Records excerpted from a collection:
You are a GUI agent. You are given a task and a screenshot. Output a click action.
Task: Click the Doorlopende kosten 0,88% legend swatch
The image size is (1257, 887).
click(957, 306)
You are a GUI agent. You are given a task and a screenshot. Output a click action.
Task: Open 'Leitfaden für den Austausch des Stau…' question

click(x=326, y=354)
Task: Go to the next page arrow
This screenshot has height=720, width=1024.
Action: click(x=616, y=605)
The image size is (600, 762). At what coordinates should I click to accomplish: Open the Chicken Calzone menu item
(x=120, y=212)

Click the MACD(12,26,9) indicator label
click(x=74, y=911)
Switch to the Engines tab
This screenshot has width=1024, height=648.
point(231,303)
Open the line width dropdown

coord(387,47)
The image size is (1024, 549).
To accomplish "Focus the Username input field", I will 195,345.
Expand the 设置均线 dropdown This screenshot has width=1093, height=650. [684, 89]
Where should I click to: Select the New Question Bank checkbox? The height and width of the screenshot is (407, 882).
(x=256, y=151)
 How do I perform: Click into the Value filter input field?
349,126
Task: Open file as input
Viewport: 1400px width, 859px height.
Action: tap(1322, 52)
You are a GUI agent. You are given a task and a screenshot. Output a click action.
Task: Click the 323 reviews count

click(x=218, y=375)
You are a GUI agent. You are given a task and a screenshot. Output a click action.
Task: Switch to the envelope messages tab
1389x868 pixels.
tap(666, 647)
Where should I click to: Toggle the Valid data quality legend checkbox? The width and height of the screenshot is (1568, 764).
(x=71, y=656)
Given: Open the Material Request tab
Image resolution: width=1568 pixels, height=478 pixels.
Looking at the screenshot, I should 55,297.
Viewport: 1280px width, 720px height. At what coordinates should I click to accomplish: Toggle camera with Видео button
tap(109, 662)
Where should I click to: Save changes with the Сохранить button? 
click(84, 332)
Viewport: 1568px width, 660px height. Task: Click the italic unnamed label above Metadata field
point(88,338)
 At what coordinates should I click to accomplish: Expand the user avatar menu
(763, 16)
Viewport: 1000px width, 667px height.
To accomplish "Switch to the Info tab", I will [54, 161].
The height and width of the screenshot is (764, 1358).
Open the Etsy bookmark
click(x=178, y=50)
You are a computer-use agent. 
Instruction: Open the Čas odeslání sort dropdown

**Your task**
Please copy the line that contains "Viewport: 1568px width, 660px" and each line after it through the end of the records, exactly, and no other lines.

**Response area**
Viewport: 1568px width, 660px height. Task: Click the italic unnamed label above Metadata field
point(88,338)
 At what coordinates should I click to accomplish: Expand the user avatar menu
(763, 16)
Viewport: 1000px width, 667px height.
To accomplish "Switch to the Info tab", I will [54, 161].
The height and width of the screenshot is (764, 1358).
Open the Etsy bookmark
click(x=178, y=50)
You are a computer-use agent. 
Instruction: Open the Čas odeslání sort dropdown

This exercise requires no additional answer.